- **RECORDS PROVIDED**:
====================
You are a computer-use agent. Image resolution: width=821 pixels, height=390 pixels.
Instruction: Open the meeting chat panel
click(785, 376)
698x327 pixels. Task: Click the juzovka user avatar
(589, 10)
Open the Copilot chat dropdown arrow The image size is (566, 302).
====================
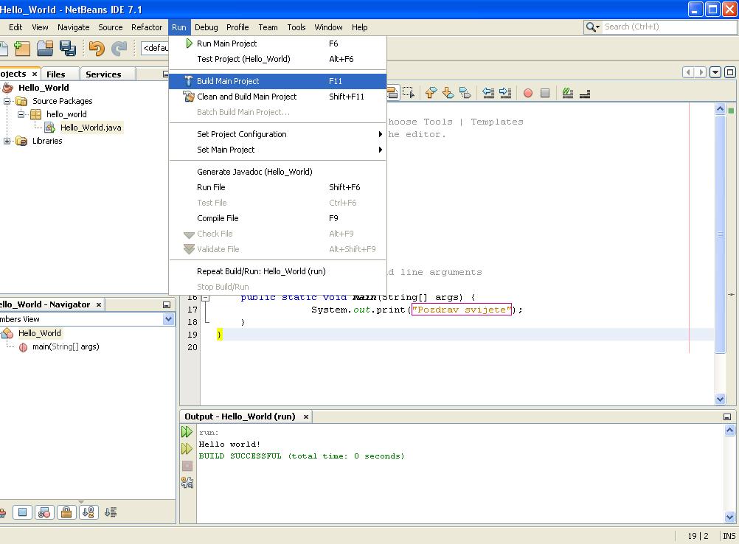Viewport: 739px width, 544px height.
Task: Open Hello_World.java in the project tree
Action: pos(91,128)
====================
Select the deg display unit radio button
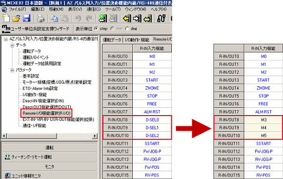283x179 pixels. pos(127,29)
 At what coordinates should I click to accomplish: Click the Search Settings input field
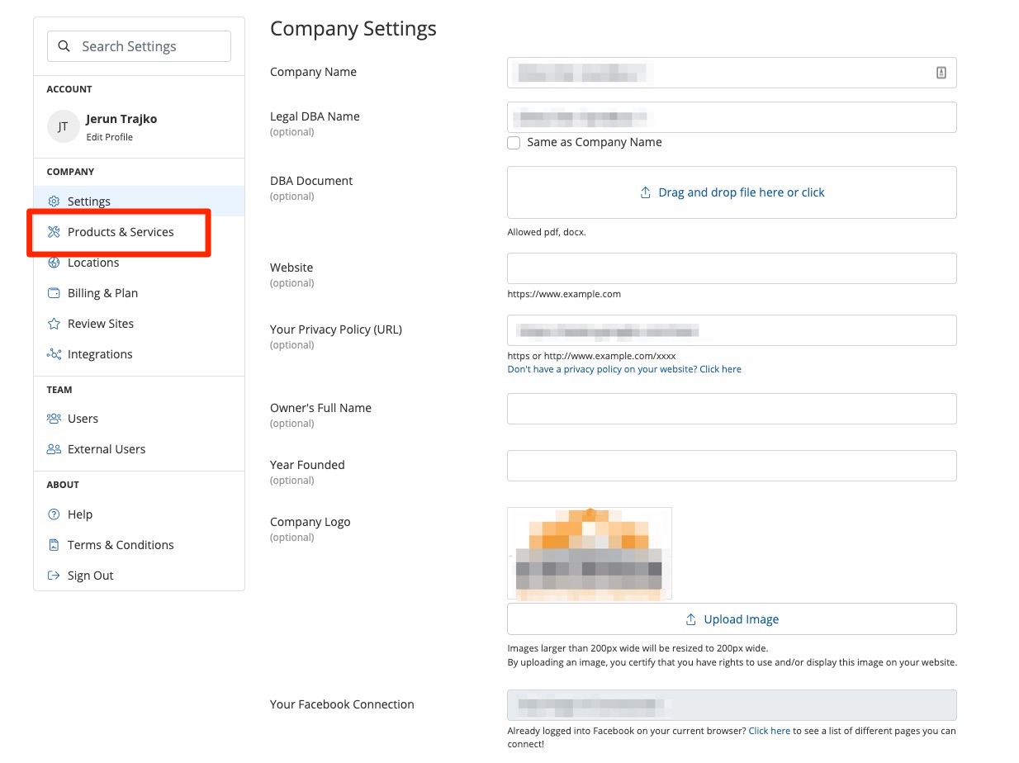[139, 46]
====================
- **TASK**: Reproduce the entries above exactly, but only the lines between the line holding "You are a computer-use" and the line holding "Open the Copilot", inclusive.

- **ANSWER TO THIS PROBLEM**:
You are a computer-use agent. Image resolution: width=821 pixels, height=390 pixels.
Instruction: Open the meeting chat panel
click(785, 376)
698x327 pixels. Task: Click the juzovka user avatar
(589, 10)
Open the Copilot chat dropdown arrow The image size is (566, 302).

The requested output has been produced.